## begin DATA SECTION

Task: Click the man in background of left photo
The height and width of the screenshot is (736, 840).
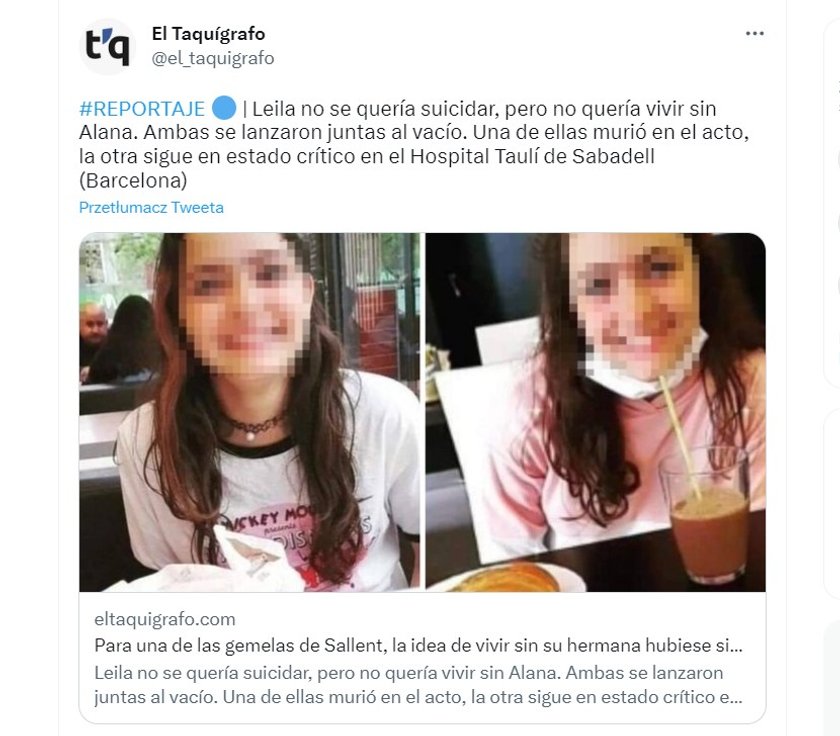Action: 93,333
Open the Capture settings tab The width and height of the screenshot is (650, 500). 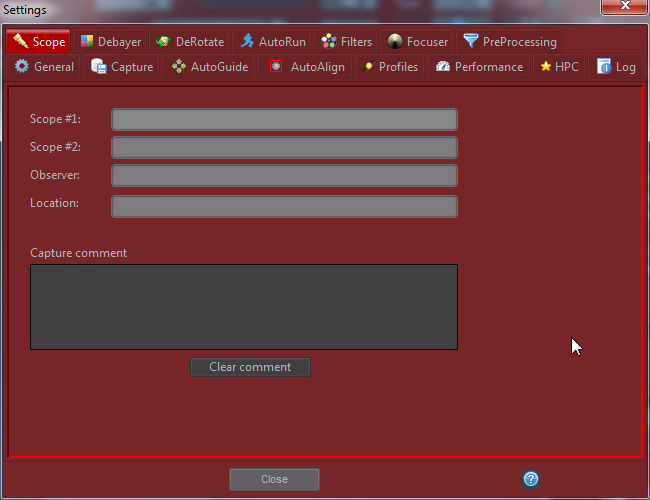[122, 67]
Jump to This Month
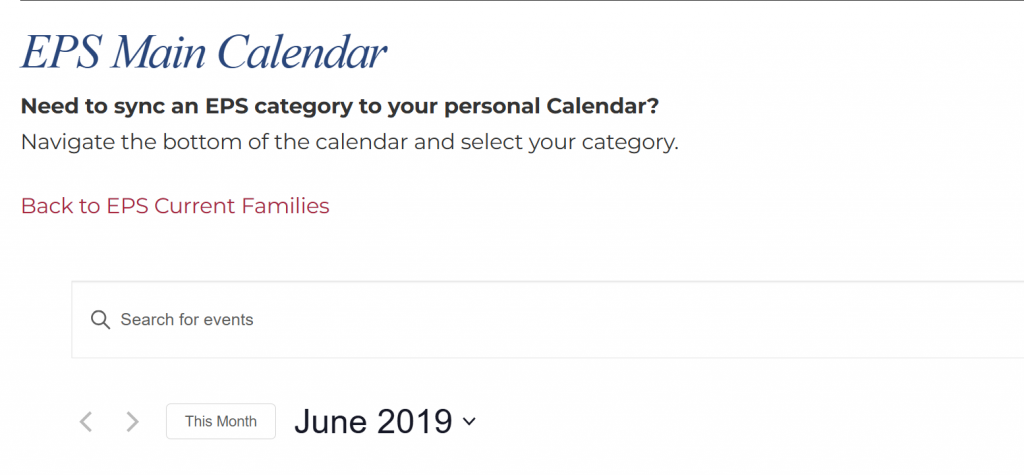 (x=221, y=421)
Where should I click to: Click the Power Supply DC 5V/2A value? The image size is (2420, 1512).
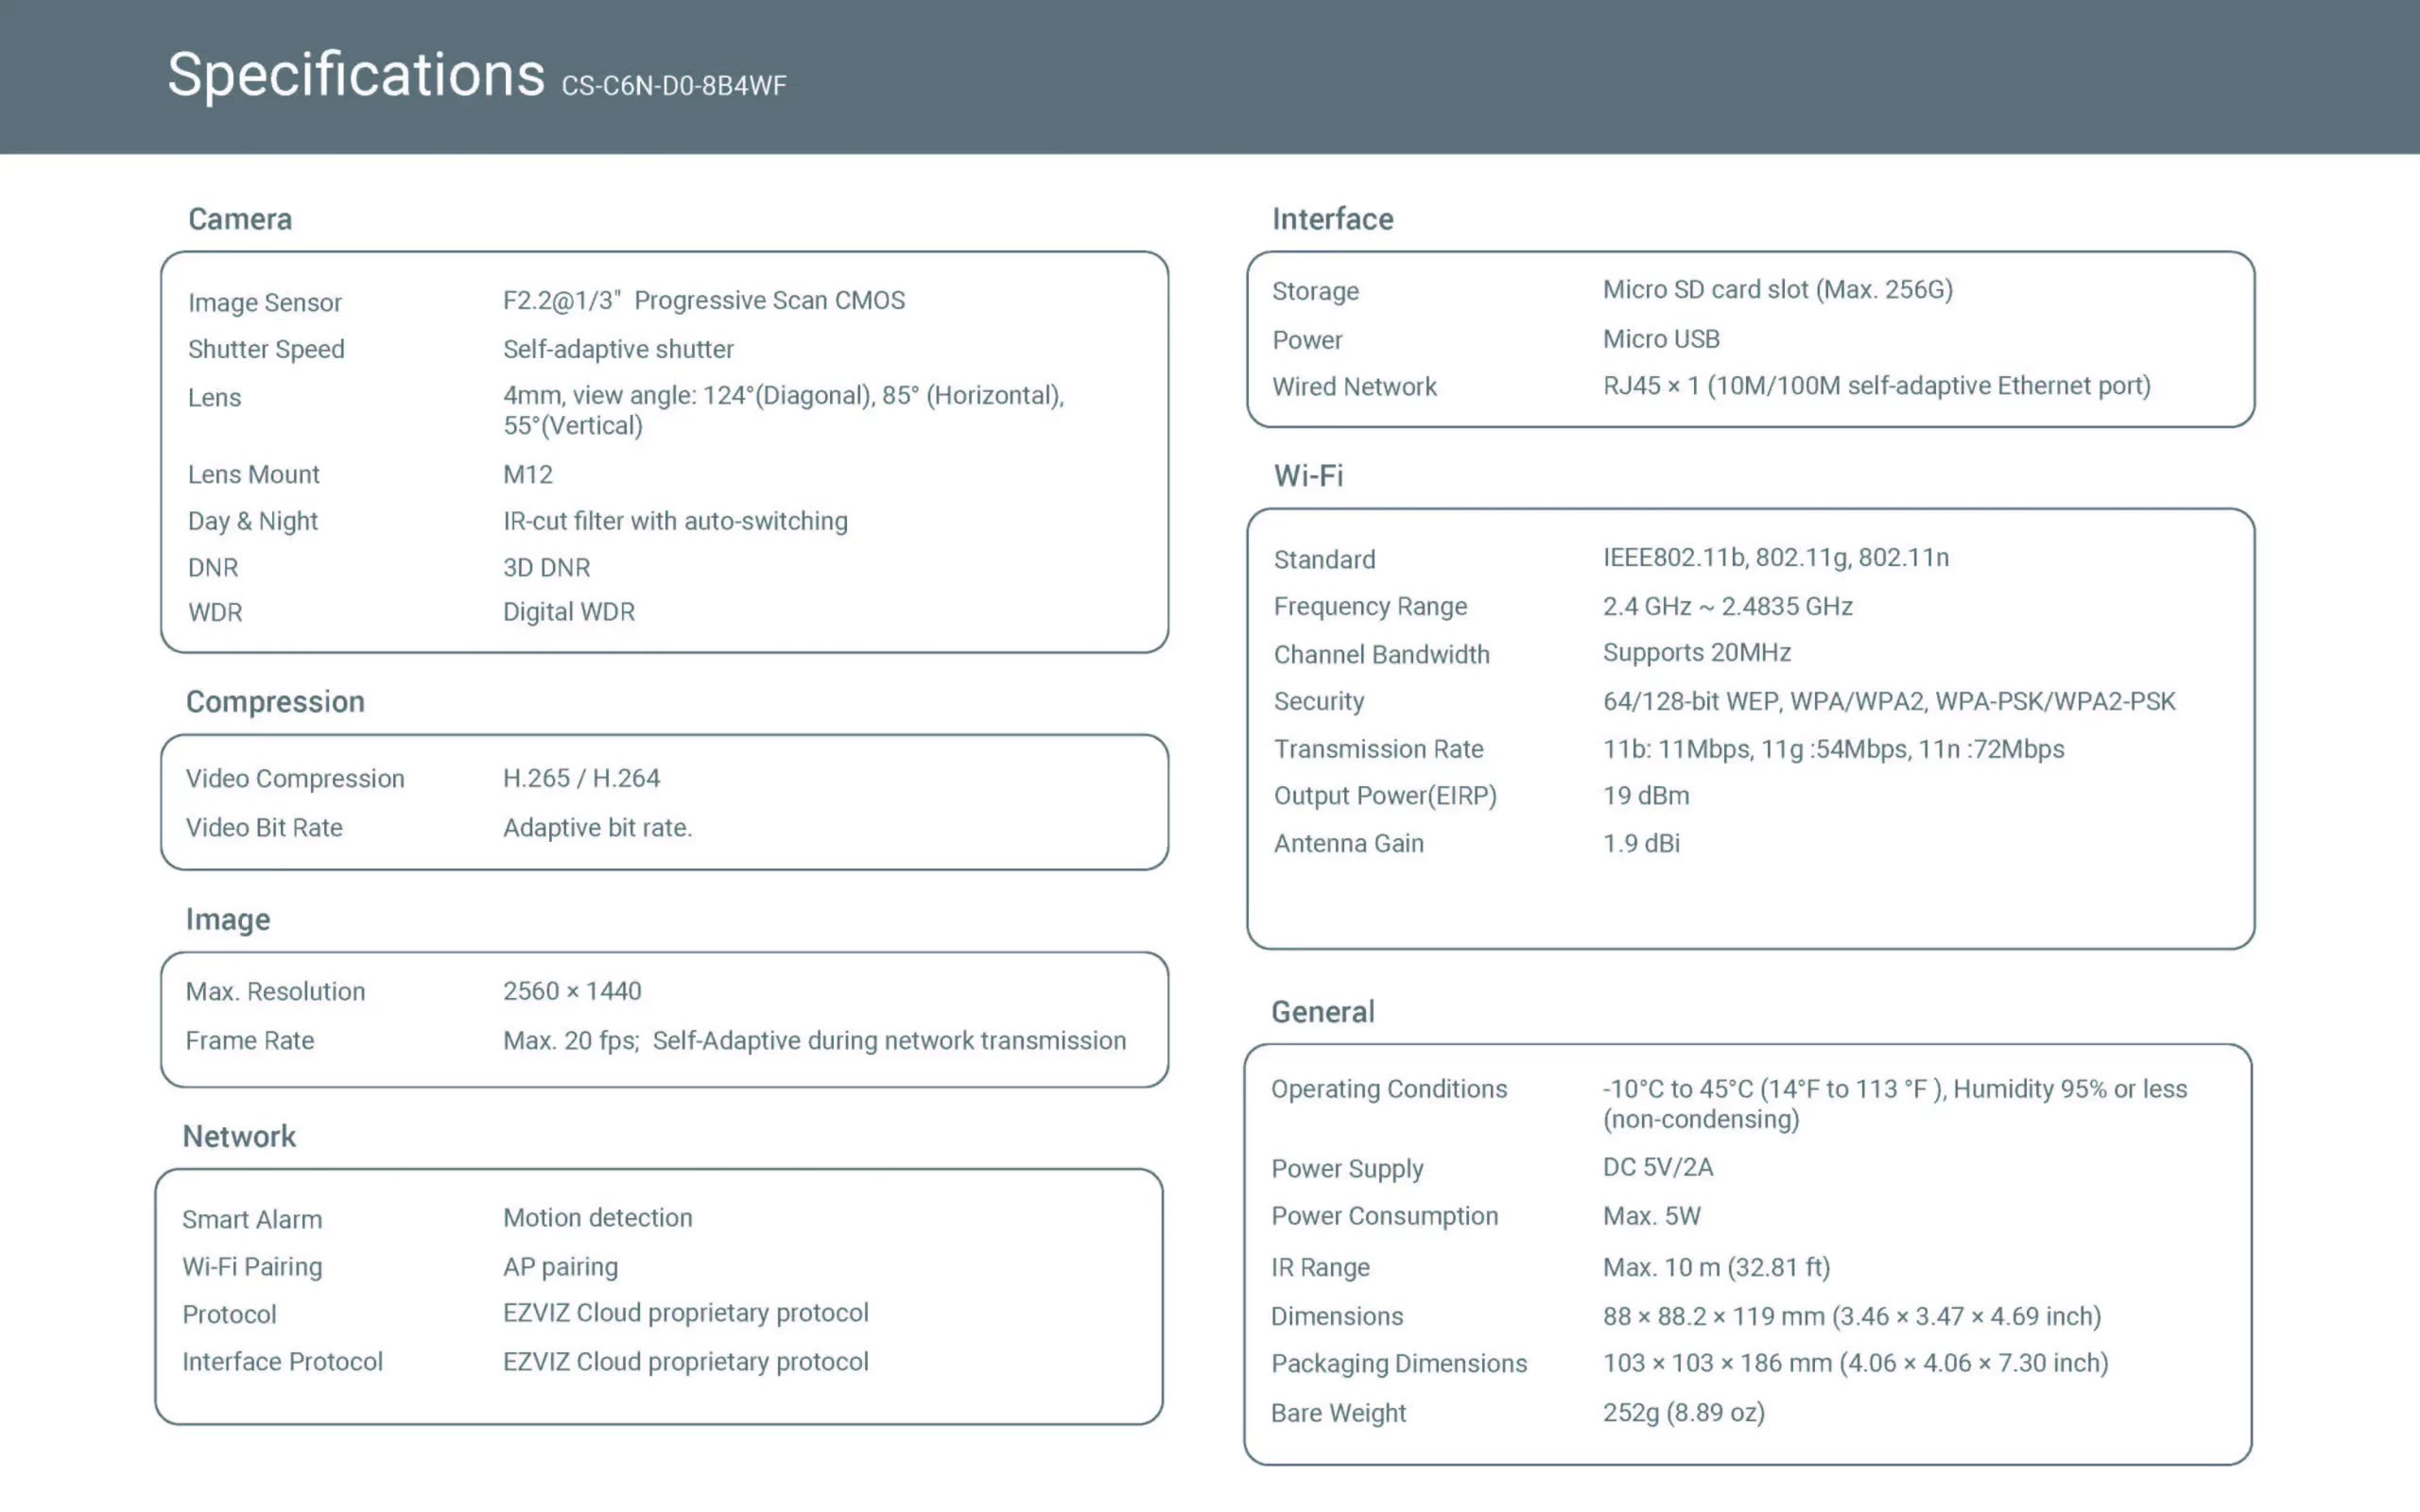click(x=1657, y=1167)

## end DATA SECTION

**GIVEN INSTRUCTION:**
Rewrite every line from the one with "Where should I" up to and including the last line, keeping everything as it is except the coordinates in the answers: multiply each by 0.6 and round to whole numbers, with halves rounded up. Leave the pictures out.

**SOLUTION:**
Where should I click to: Click the Power Supply DC 5V/2A value? The image size is (2420, 1512).
click(x=994, y=700)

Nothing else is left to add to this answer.